Any construction can be converted into a green building by creating simple structures like rainwater harvesting pits and recycled materials, writes Nemmani Sreedhar

A discussion on green buildings usually ends up hovering on cost factors involved in adopting these practices and differing opinions come to fore on the issue.

Some believe that green buildings are a costly affair and not everyone can afford them while others think that green buildings rely on not yet proven technologies. But what are green buildings and are they really that costly? “Any building that demands less energy, causes less damage to environment, can conserve water or was made using recycles or energy efficient material should be considered as a green building,” says construction material expert, L.H. Rao.

A green building doesn’t have to be a fancy concept. Any construction can be converted into a green building just by creating simple structures like rain water harvesting pits, using landscape effectively along with employing recycled materials, Dr. Rao observes. Green buildings are energy efficient, resource saving, eco-friendly, healthy and offer comfort to residents.

Because of the tropical conditions most of our cities receive abundant sunshine and ideally the air conditioning systems should be the biggest power guzzlers in our homes.

“But, because of the faulty positioning of windows and indiscriminate use of curtains, we are forced to keep our lights turned on all the time.

This puts additional pressure on our electricity bill,” he says. If a building is properly planned, even the air conditioning bill doesn’t have to be back breaking, Dr. Rao opines. With enough provision for free movement of air in a house, one can reduce the power bill, he said.

But apart from ensuring enough air and lighting, a building can also be converted into a green building by using materials that have longer gestation periods and are environmentally friendly.

“The cost of a building in terms of its effect on environment can be reduced by using alternatives like blended cements, geo-polymers, recycled material, fly-ash bricks and substitutes for wood,” he explains.

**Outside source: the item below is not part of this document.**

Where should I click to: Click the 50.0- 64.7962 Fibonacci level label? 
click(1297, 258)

Traditional cement, known as Ordinary Portland Cement (OPC), consumes a lot of energy. On one hand we use a lot of precious lime stone in the production process, on the other hand due to its chemical composition, it starts disintegrating sooner due to effects like lime leaching.

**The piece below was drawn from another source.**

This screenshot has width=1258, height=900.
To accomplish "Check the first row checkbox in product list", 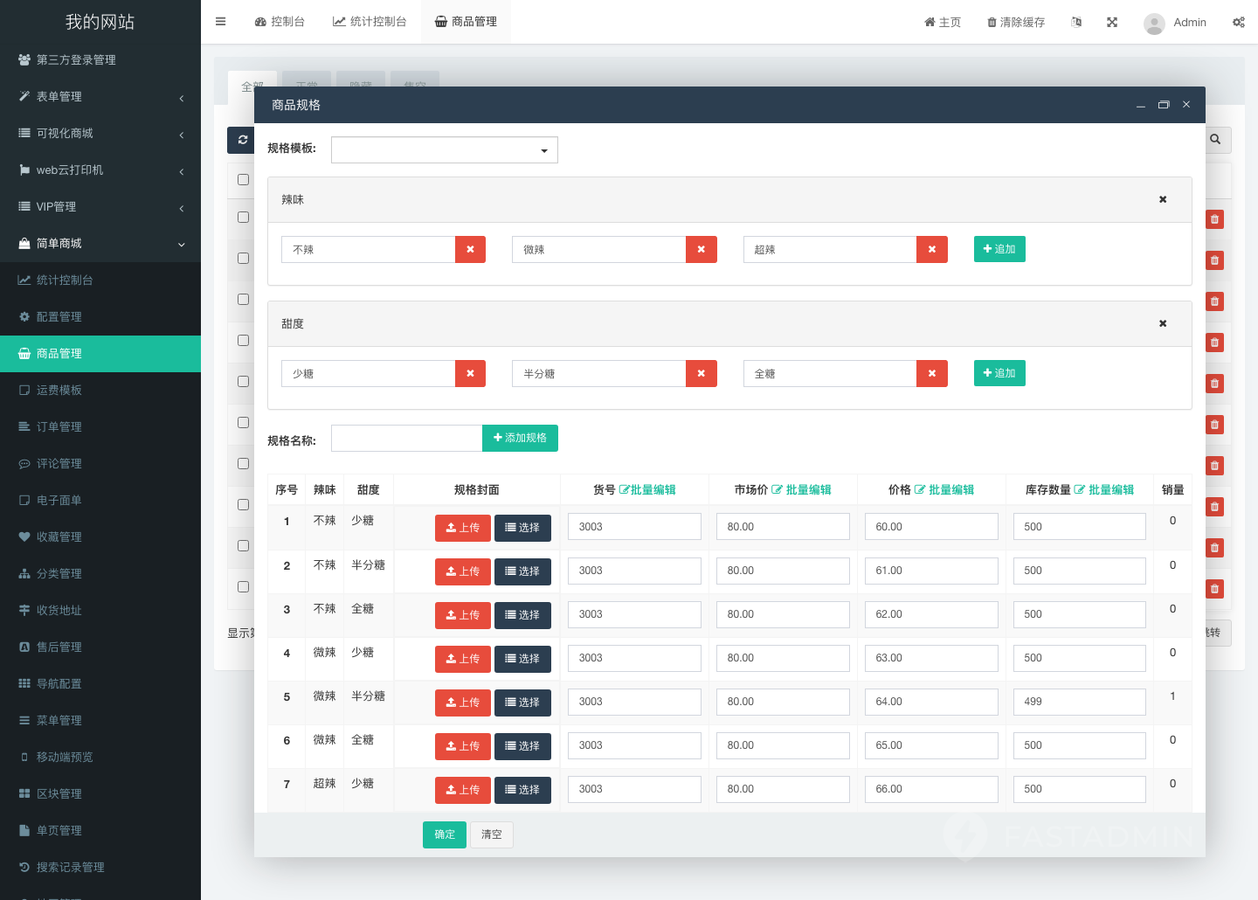I will point(243,217).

“These issues are not there in the blended cements like Portland Pozzolana Cement (PPC) and Portland Slag Cement (PSC). Since a portion of raw materials that are used to make PPC and PSC are industrial by-products, the effect on environment is lesser, and due to their chemical composition, these cements become stronger with the passage of time,” he says.

Apart from cements, using material like interlocking blocks, wood substitutes, volcanic tuff, agricultural wastes-bamboos and jute fiber, among others, can reduce the burden on the environment.

Quoting the example of fly-ash, a by-product produced at thermal plants, Dr. Rao explains that using fly-ash bricks and hollow blocks can reduce the bad effects of fly-ash on the environment.

“When fly-ash is dumped into lakes and ponds, the carcinogenic material in the ash seeps into ground water and endangers lives.

But if the same fly-ash is used in cements or in bricks, the bad effects of the ash are locked into the material and this helps in containing the harmful effects,” he explains.

Another step that can be taken is reuse of the material. “Many a times we see that the discarded building material particularly demolished concrete is dumped in to the land fills or discarded mindlessly. Rather than destroying natural rock for making gravel, the discarded building material can be reused in many places like paving roads and other low grade civic constructions,” he adds.